Pertimbangan hukum yang mungkin perlu dipertimbangkan dalam kasus ini
termasuk:
Pengadilan atau otoritas hukum yang relevan akan perlu memeriksa bukti-
bukti yang tersedia, termasuk catatan kepemilikan tanah, dokumen-dokumen
historis, serta bukti pembayaran pajak untuk memutuskan klaim kepemilikan
tanah ini. Proses hukum akan melibatkan analisis yang cermat terhadap hukum
pertanahan, regulasi pajak properti, serta bukti-bukti konkret yang dapat
mendukung klaim dari kedua pihak yang bersengketa.
Teori yang kami kaitkan yaitu tentang teori hak legalitas yang
menyebutkan bahwa hak milik yang diakui secara resmi dalam sistem hukum
negara. Konflik lahan terutama muncul ketika klaim hak milik yang sah
terhadap tanah bertentangan satu sama lain.

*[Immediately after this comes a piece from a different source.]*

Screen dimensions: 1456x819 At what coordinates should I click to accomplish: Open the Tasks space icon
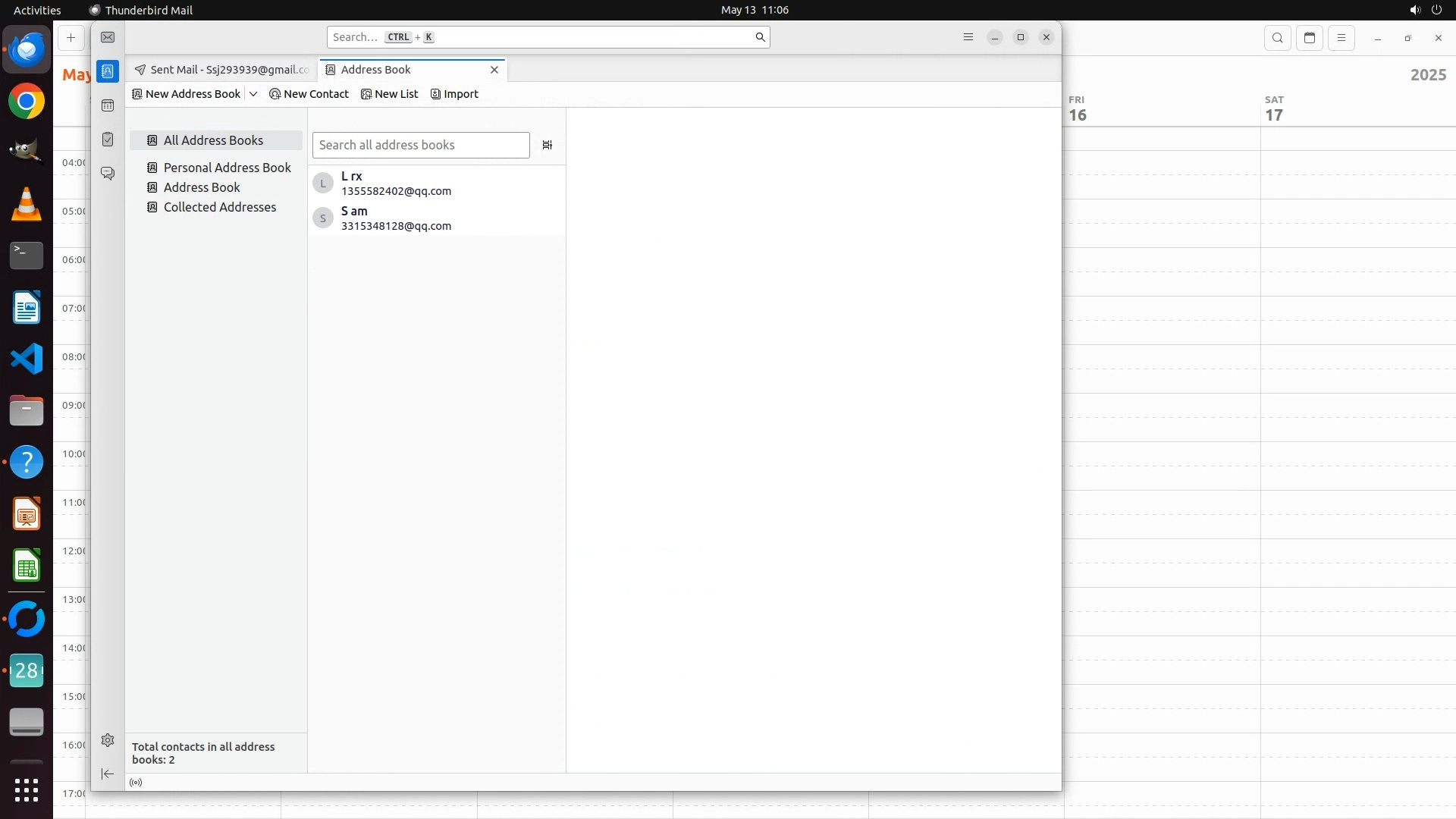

Penyelesaiannya melibatkan
interpretasi dan penerapan hukum properti yang berlaku. Kalau dikaitkan dari
teori tersebut bahwa legalitas dari kedua belah pihak sama-sama kuat karena
dari pihak keluarga Alm. Mbah Kurmen telah mensertifikatkan tanahnya atas
nama yayasan Ma’hadul Muta’allimin sedangkan dari pihak keluarga Alm.
Mbah Khamid mengklaim bahwa tanah lapangan tersebut masih merupakan
milik keluarganya berdasarkan informasi di SPPT (Surat Pemberitahuan Pajak
Terhutang) yang mengindikasikan kepemilikan tanah oleh Mbah Mukti.
Kesimpulan
Kasus sengketa tanah yang kompleks antara keluarga Alm. Mbah Kurmen
dan keluarga Alm. Mbah Khamid (Mbah Mukti sekeluarga) mencerminkan
tantangan yang dihadapi dalam menentukan kepemilikan tanah dalam konteks
hukum pertanahan yang berlaku. Dua belah pihak memiliki argumen yang kuat
untuk klaim mereka atas tanah lapangan yang berharga ini. Namun,
penyelesaian yang menguntungkan kedua belah pihak dalam konteks ini dapat
menjadi landasan penting untuk mencapai solusi yang berkelanjutan.